Познавательные операции разума Конисский связывает с языком. В языке – мире знаков отражается мир вещей. «Обозначать – это не что иное, как быть знаком какой-то вещи» (там же, 9). Язык Конисский делит на внутренний и внешний. Внутреннюю речь изучает логика, внешнюю – грамматика. Связь внутренней и внешней речи ярко отражает связь трех терминов: термин ментальный (terminus mentalis) – само понятие, созданное разумом; термин словесный (terminus vocalis) – слово, называющее это понятие; и термин письменный (terminus scriptus) – знак того же понятия, выраженный буквами.
Высказывая безграничную веру в силу человеческого разума, Конисский в то же время понимает историческую ограниченность познания. Сам он, не стесняясь высокого профессорского звания, откровенно признается слушателям в том, чего он не знает (например, вопрос о происхождении и природе форм, о природе бесконечного). Однако он глубоко верит в возможности науки и всячески побуждает своих слушателей к познанию тайн природы.
Положительные моменты теории познания Конисского созвучны с теорией познания М. В. Ломоносова и других отечественных прогрессивных мыслителей того времени. Самое важное в этой теории – высокая оценка роли ощущений, чувственного опыта и разума как орудия научного познания. Продолжая и углубляя лучшие традиции Академии, Конисский решительно ограничил в познании значение авторитетов как самого Аристотеля и схоластов, так и Священного писания, выдвинув категорическое требование научно доказательного знания.

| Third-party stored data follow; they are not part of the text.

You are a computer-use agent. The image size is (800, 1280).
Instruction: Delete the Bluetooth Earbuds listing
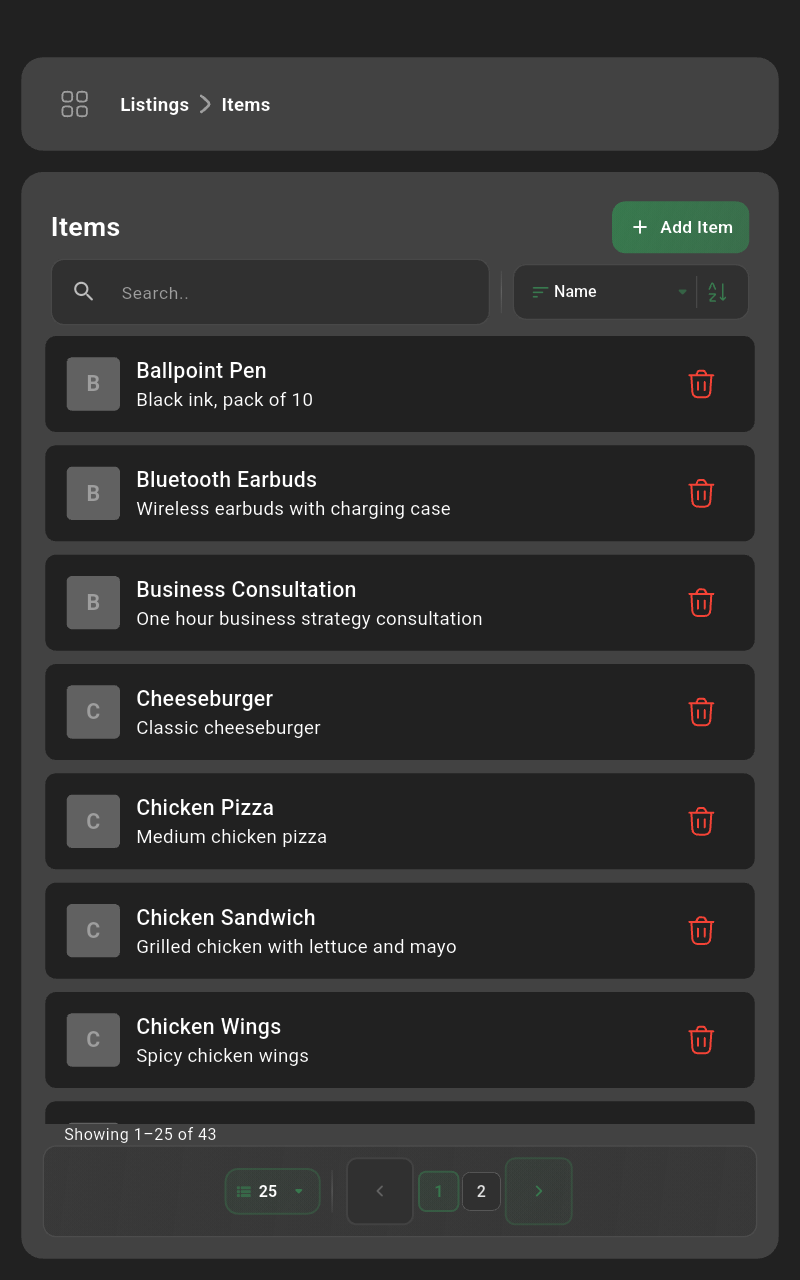tap(701, 493)
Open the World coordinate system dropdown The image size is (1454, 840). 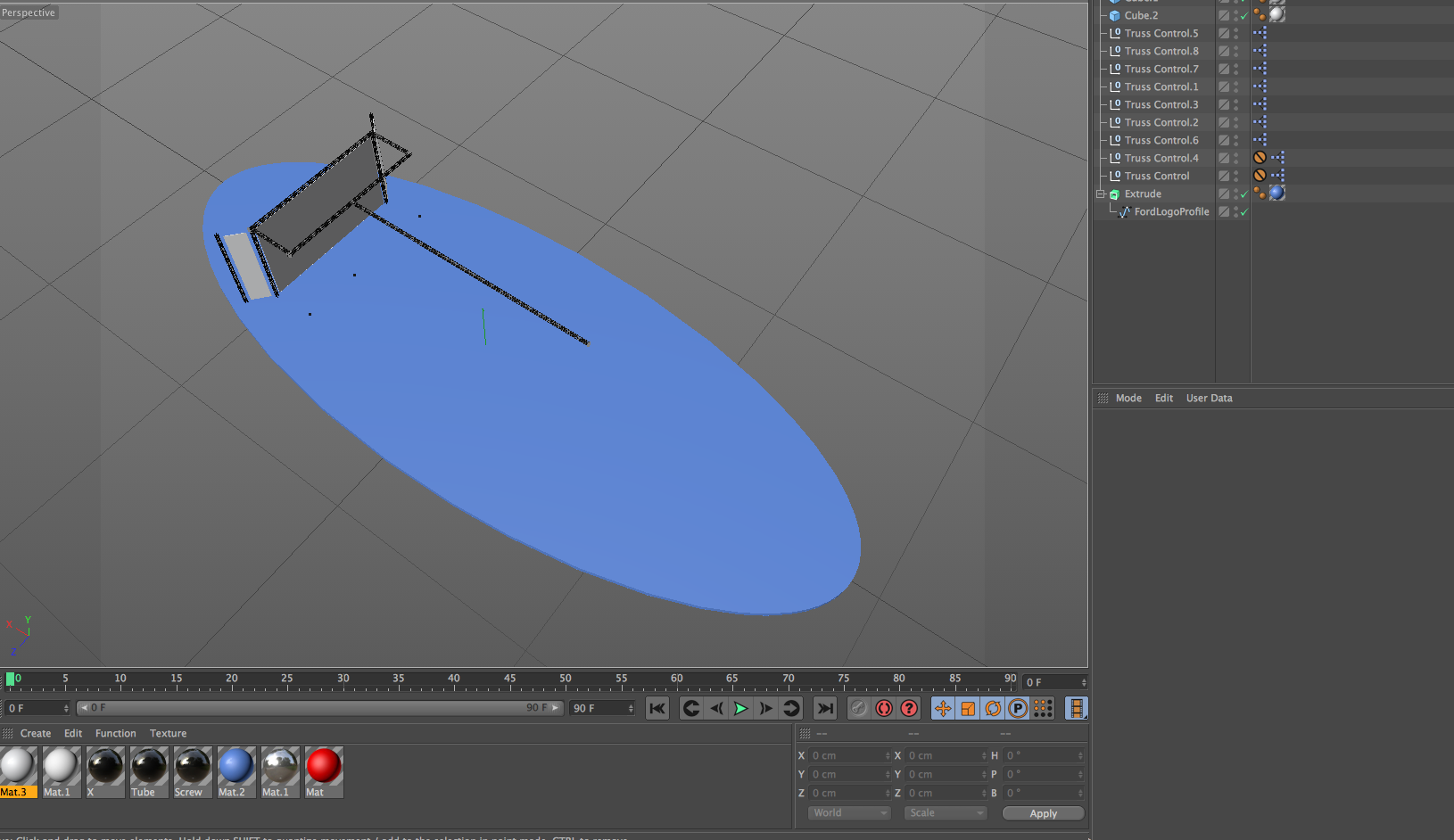[x=849, y=812]
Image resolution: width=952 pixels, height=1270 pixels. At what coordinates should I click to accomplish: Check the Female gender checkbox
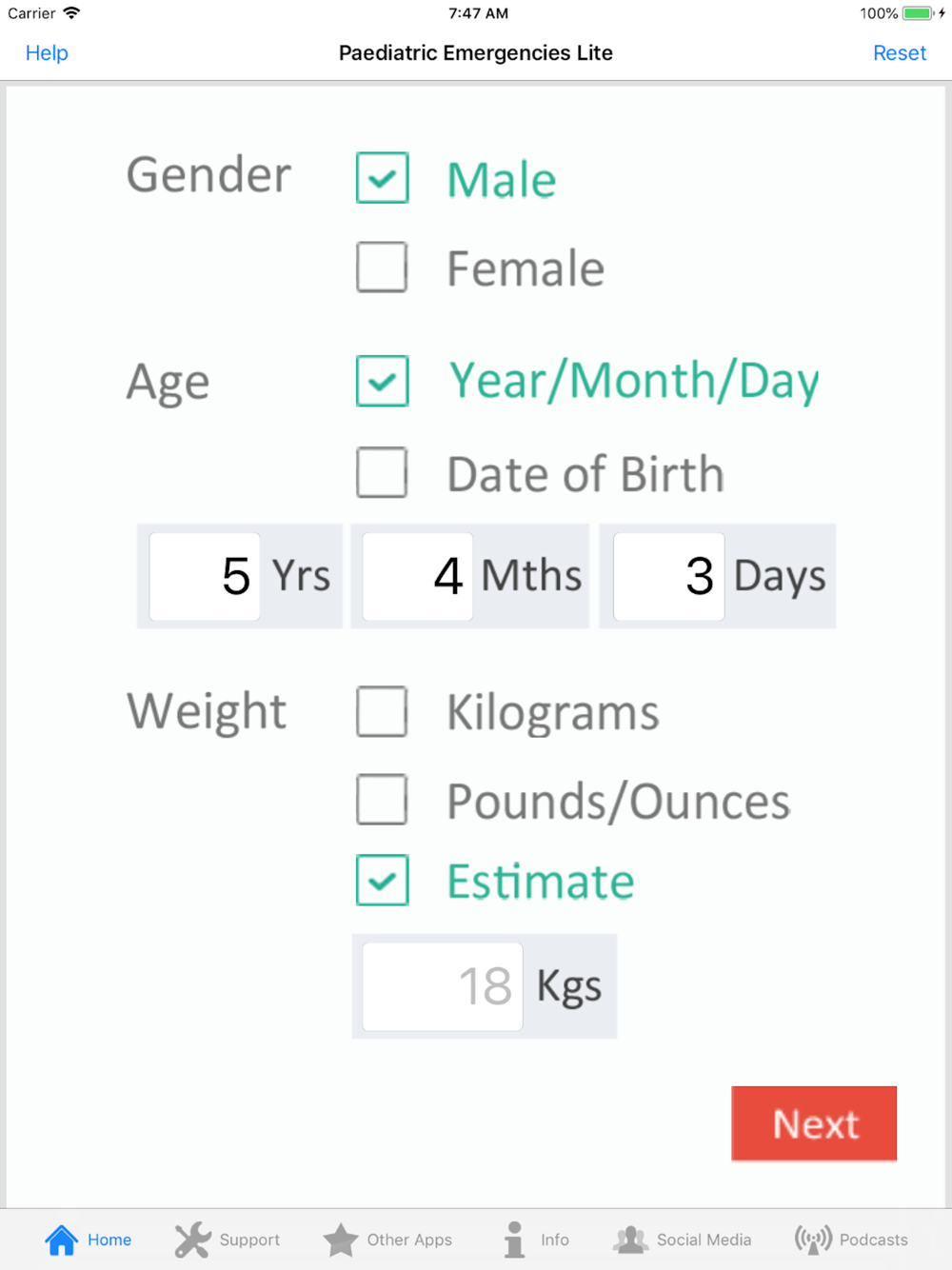click(x=382, y=267)
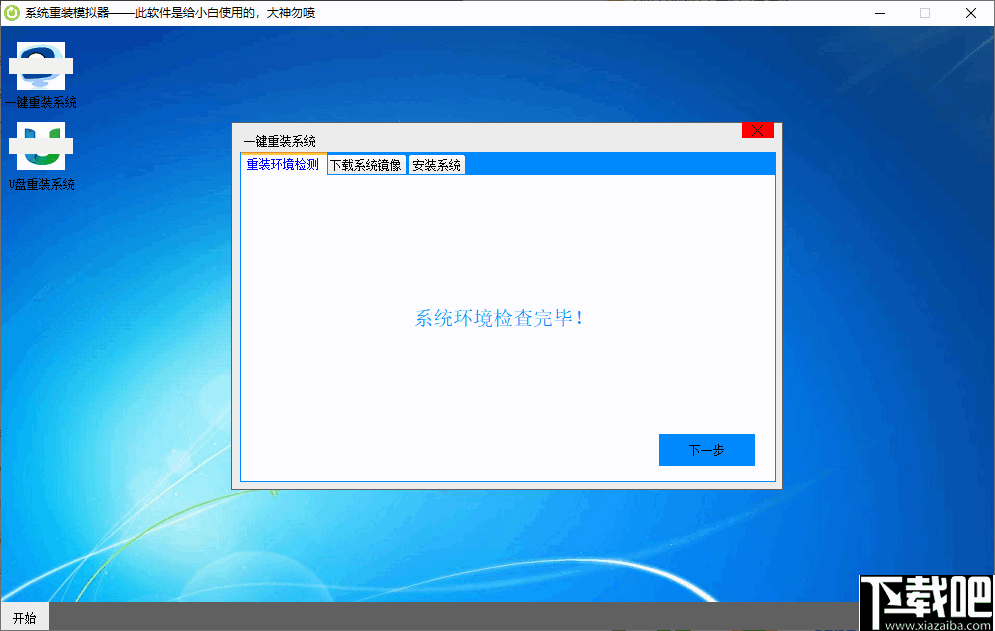Viewport: 995px width, 631px height.
Task: Open the Windows Start button labeled 开始
Action: coord(23,617)

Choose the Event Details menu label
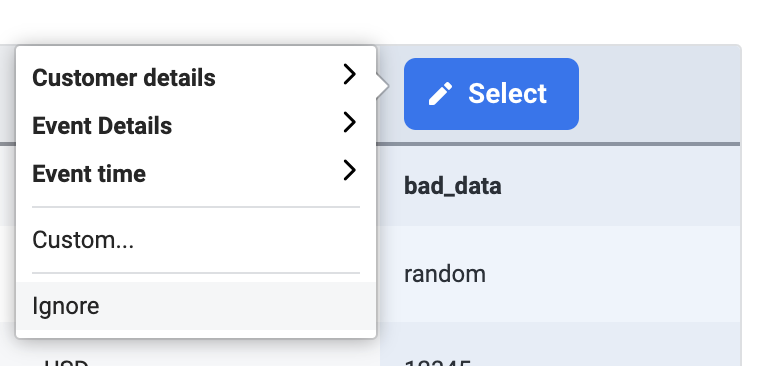[102, 126]
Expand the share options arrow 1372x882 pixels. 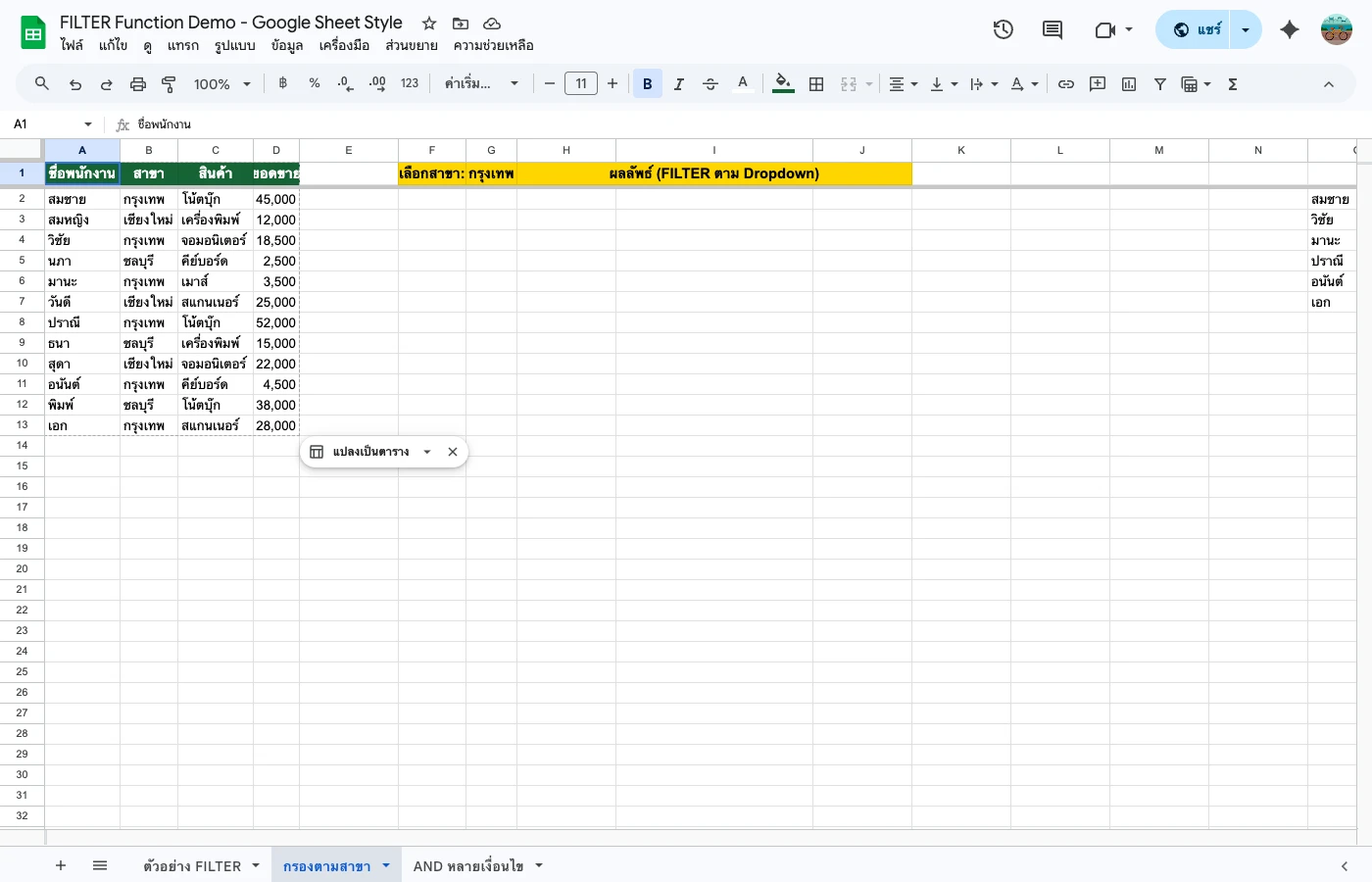pyautogui.click(x=1246, y=29)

Среди известных нам отечественных курсов философии, Киево-Могилянской академии в частности, курс Георгия Конисского – первый курс, использующий широкий экспериментальный материал. Профессор вплотную подошел к размежеванию науки и религии, выступая за приоритет опытного знания над божественным откровением. Тенденция материалистического сенсуализма в теории познания Конисского выступает как оппозиция идеалистическим спекуляциям в духе «врожденных идей»; умеренный номинализм его учения об универсалиях – оппозиция схоластическому реализму с его онтологизацией общих понятий и превращением их в самостоятельные сущности. Своим отношением к научному знанию Конисский, несмотря на сан и должность, способствовал очищению сознания своих слушателей от засилья слепой веры.